Will was stuck bed-bound whilst he waited to hear the result of his bone marrow transplant and at every turn, there seemed to be a new challenge.

“For sampling purposes, I had to urinate in jugs for the nurses to collect, but one night I simply couldn’t stand up on my own to get a jug, my mum had to help me. My legs felt as though they were all nerves and had no muscles. I could move but had no strength to stand up. The next day my legs began twitching uncontrollably, and they began causing me immense pain. I lost all capability of walking, and any movement in them caused me to begin howling in pain. Cultures of my blood showed I had developed a staph infection, which had turned into sepsis.”

Alongside this, the transplant had failed, shown due to a lack of neutrophils (a type of white blood cells) appearing in his readings. Meaning, Will would have to undergo another transplant.

“One night, as I waited for my second transplant, I started having chest pains, thinking it was a side effect of the drugs, but the pain got worse, and I had difficulty breathing. I legitimately thought I was having a heart attack and began thinking that this was how I would die. It turned out that I was having a subconscious panic attack, but I was incredibly shaken.

"This time around, the transplant worked incredibly well, and I was discharged to recover.”

Will’s treatments meant he had to miss out on a lot, during such a crucial time, such as school, spending time with friends, and socialising.

“I didn’t necessarily miss school, but I missed spending time with friends and socialising, and the feeling of sitting in a classroom and learning.

“I couldn’t even do online learning with school, because I couldn’t focus or keep up with the curriculum.”

Will connected with CanTeen when he left the hospital and started therapy with one of our Psychosocial Support Workers (PSWs). CanTeen PSWs provide individual support and therapy to rangatahi to help reduce distress and increase wellbeing.

“My experience has given me plenty of scars, both physical and mental. I had PTSD, induced from some of the experiences.

“I know I can bottle up my emotions at times, so it helps to get it all out.”

“I’ve had regular therapy sessions with my CanTeen Psychosocial Support Worker to help me with my general mental wellbeing. It has been incredibly beneficial, as it gives me an outlet to talk about my problems and provides support.

“I also had my sessions online and I think that made it better. It meant I could be in an environment I was comfortable in.”

Will also enjoyed CanTeen’s online events, which are led by Youth Workers and support rangatahi to connect with others their age who have experienced similar challenges. CanTeen events also provide a space for rangatahi to have some respite and help reduce isolation.
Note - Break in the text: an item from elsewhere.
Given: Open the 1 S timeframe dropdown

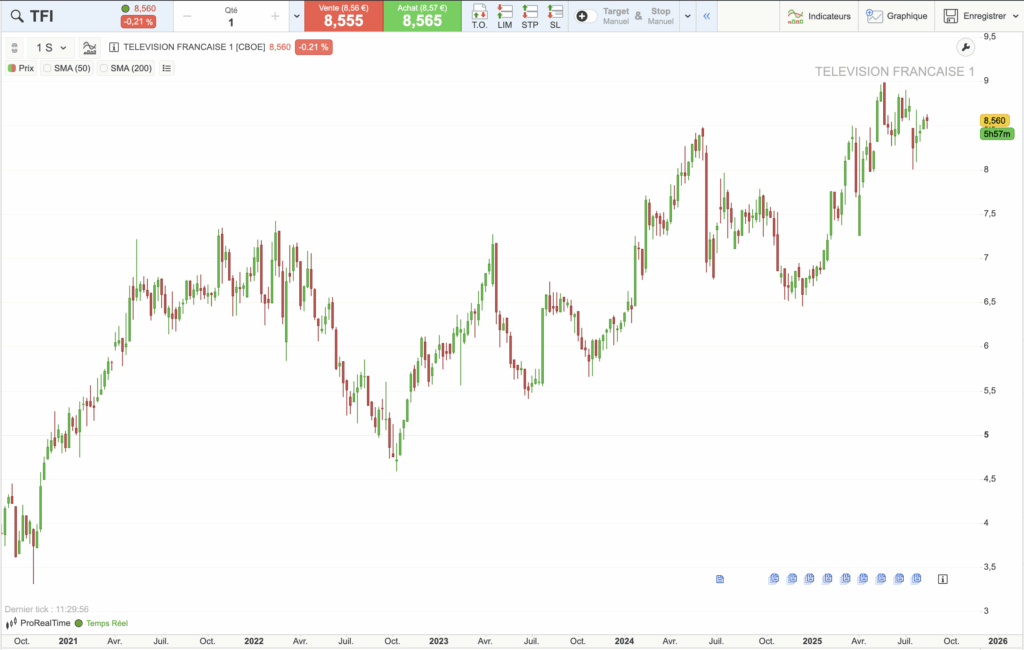Looking at the screenshot, I should pyautogui.click(x=51, y=47).
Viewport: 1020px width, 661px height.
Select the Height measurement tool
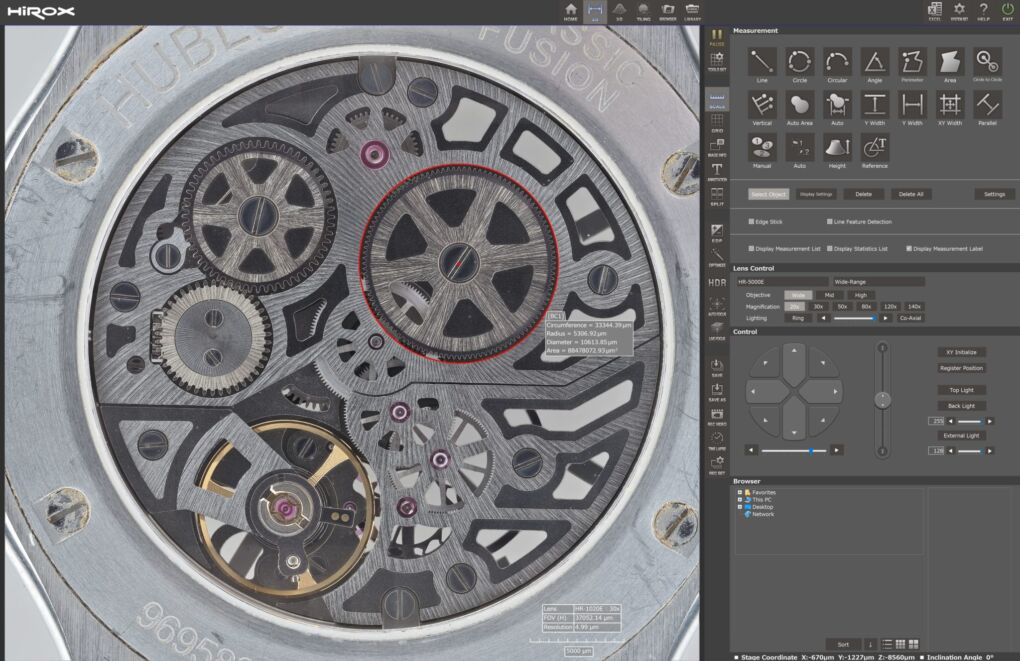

“One online event I joined was a Christmas Zoom, and we teamed up to do a quiz on all things Christmas.”

Will, who is back at school in Invercargill, has a strong support system around him, from friends and family to services like CanTeen.

“My entire journey has led me to develop a better resilience to life, and as such, I have focused more on living the life I want to live, rather than the one other people want me to.”

Recently, Will, a keen aviation buff, also had the opportunity of a lifetime after connecting with Uplift in Kind, a wonderful non-profit organisation that gives rangatahi experiencing hardship aviation experiences. Will travelled with his family to Queenstown to take on a breath-taking helicopter landing experience with his dad, all thanks to Uplift in Kind.

“The trip to Queenstown was great! It gave me the chance to have a break from school and some of the hassles of life and to spend time with my family and enjoy gorgeous scenery with my dad. It was a very nice day.”